Planned node downtime #

Set some vars to make the below easier

node=NODENAME

Migrate all Ceph data off the node as describe4 in ceph, “Ceph node planned maintenance”. Make sure that’s totally finished and ceph -s says HEALTH_OK before continuing.

# Prevent new pods from being scheduled
kubectl cordon $node

# Drain node (ignore DaemonSets so OSD pods stay until reboot)
# Without --delete-local-data, drain will refust to evict any pod that declares non-removable local data.
kubectl drain $node --ignore-daemonsets --delete-emptydir-data

You can now safely perform your maintenance, reboot, swap hardware, etc.

# After it comes back
kubectl uncordon $node

Put the OSD back in the Ceph cluster as per instructions on the Ceph page.

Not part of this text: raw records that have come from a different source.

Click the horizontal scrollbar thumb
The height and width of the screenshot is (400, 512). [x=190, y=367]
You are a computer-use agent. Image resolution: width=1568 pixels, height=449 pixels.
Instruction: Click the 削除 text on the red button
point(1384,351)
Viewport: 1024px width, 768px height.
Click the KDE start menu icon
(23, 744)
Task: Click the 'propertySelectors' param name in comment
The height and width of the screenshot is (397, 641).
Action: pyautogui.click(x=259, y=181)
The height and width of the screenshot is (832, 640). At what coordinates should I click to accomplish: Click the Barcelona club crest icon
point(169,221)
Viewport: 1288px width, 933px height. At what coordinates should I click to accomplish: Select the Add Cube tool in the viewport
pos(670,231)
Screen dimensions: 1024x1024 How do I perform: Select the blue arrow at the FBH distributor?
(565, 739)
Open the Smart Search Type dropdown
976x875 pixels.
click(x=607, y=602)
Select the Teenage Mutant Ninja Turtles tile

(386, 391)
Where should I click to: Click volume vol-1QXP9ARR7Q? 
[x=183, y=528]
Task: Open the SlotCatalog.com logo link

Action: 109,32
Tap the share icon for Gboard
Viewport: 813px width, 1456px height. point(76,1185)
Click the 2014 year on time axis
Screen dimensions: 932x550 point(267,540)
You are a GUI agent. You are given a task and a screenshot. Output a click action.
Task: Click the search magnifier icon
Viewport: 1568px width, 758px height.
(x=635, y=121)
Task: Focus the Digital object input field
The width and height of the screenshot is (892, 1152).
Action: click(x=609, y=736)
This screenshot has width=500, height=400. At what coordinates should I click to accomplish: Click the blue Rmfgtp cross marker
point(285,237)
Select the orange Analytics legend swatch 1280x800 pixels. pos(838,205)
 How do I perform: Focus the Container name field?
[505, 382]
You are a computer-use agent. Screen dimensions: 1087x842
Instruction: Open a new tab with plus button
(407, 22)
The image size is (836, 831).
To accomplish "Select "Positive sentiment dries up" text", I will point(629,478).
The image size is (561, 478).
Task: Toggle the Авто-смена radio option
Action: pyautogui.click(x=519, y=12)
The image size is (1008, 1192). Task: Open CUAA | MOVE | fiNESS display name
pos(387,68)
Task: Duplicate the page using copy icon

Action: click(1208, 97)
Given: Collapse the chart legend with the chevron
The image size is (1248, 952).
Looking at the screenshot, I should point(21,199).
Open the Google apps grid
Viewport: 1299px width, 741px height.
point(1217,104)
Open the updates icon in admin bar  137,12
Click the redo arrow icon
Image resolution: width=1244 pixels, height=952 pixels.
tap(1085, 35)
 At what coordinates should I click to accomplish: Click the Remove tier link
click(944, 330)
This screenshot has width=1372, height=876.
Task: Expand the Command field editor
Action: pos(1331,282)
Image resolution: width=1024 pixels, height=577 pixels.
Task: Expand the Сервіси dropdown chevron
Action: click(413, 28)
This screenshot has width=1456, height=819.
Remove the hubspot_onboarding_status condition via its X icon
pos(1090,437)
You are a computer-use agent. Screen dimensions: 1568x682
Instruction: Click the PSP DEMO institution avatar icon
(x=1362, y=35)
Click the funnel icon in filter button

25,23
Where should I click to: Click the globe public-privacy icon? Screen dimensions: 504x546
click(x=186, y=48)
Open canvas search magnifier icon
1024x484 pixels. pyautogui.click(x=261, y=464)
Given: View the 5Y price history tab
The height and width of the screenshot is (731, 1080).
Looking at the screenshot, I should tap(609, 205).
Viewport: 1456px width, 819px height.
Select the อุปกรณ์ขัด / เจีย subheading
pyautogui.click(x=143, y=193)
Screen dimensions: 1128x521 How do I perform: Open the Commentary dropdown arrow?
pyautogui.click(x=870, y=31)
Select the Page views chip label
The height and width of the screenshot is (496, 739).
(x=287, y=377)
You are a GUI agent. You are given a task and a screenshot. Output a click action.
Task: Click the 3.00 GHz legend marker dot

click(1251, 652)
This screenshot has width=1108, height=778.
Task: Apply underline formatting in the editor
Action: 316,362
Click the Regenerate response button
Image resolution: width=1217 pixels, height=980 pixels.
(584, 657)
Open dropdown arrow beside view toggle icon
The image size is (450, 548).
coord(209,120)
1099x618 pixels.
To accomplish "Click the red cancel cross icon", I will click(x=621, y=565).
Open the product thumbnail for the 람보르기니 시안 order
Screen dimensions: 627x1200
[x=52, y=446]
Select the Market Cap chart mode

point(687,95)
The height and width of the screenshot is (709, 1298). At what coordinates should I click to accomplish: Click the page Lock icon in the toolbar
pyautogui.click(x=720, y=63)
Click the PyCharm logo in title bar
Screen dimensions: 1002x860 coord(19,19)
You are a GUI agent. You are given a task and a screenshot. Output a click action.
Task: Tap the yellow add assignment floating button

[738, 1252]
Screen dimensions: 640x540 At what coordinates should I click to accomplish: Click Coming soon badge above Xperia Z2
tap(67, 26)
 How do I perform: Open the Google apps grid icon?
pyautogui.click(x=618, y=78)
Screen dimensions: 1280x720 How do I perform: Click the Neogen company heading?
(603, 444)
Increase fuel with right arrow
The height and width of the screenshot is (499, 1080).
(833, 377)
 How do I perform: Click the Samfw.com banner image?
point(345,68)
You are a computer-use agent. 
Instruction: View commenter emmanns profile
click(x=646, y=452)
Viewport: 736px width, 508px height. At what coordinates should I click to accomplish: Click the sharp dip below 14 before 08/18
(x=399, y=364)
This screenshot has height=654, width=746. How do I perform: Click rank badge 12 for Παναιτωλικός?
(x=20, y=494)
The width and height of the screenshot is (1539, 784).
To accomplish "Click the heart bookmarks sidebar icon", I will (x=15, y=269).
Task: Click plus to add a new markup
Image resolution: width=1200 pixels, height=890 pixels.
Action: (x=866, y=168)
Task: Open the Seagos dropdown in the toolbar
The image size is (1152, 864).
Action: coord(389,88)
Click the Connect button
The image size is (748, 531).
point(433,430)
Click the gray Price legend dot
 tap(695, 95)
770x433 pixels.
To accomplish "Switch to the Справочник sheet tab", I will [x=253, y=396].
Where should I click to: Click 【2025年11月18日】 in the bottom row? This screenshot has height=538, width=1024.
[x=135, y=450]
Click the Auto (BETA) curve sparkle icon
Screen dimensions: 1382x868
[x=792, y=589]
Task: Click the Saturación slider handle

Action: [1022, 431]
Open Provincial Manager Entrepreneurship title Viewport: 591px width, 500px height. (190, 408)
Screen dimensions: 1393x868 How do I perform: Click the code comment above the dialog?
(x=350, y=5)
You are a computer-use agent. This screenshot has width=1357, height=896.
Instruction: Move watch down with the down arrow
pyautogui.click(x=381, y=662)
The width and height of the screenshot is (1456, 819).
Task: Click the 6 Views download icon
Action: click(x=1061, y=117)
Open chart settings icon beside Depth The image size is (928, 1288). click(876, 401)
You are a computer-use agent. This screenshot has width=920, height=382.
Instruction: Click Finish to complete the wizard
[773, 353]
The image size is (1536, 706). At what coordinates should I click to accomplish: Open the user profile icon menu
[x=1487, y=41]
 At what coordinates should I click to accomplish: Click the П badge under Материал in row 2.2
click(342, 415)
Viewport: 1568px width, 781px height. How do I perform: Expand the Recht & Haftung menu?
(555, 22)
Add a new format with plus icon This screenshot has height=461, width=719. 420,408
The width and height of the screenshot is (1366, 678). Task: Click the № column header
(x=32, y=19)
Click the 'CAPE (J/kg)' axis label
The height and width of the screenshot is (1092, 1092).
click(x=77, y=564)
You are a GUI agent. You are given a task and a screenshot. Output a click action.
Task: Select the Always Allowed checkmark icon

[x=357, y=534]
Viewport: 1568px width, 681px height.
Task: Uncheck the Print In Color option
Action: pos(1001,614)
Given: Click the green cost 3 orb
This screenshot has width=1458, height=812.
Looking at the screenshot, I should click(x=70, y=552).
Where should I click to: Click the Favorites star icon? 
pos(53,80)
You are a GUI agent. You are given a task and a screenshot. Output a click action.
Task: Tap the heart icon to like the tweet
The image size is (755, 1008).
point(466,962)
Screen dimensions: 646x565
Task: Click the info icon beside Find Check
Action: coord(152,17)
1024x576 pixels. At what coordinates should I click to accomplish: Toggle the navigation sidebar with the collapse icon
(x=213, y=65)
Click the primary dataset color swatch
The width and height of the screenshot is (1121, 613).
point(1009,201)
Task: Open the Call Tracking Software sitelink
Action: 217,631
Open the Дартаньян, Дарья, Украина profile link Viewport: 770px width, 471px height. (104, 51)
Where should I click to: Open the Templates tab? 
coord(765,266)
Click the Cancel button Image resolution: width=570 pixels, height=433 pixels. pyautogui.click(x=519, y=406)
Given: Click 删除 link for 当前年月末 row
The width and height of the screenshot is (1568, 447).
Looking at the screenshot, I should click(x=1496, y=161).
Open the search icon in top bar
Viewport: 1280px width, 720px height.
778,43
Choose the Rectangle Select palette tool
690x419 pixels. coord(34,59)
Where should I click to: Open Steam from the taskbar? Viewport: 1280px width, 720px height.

Replacing a Kubernetes node #

For proactive replacments, where the node is still online:

  • Drain it, like kubectl drain <node name> --delete-local-data --force --ignore-daemonsets
  • Delete it, like kubectl delete node <node name>
  • You may wish to also follow the instructions in Cluster destruction to kill various process that hang around, but I don’t believe this is necessary unless you want to re-add the node without rebooting.
  • Shut down the node

For reactive replacment, where the node hardware fails, you have to just delete it with kubectl delelete node <node name>.

Then add the new node:

  • Boot the node
  • Follow adding secondary node instructions in Cluster creation.
  • Longhorn should automatically replicate data to the new node, DaemonSets should deploy automatically, etc.
  • TODO: Can Longhorn automatically remove old nodes? The old node object sticks around as failed, even if you create a new node with the same name as the old one. Actually, it looks like it cleans them up eventually, but it seems to take hours/days.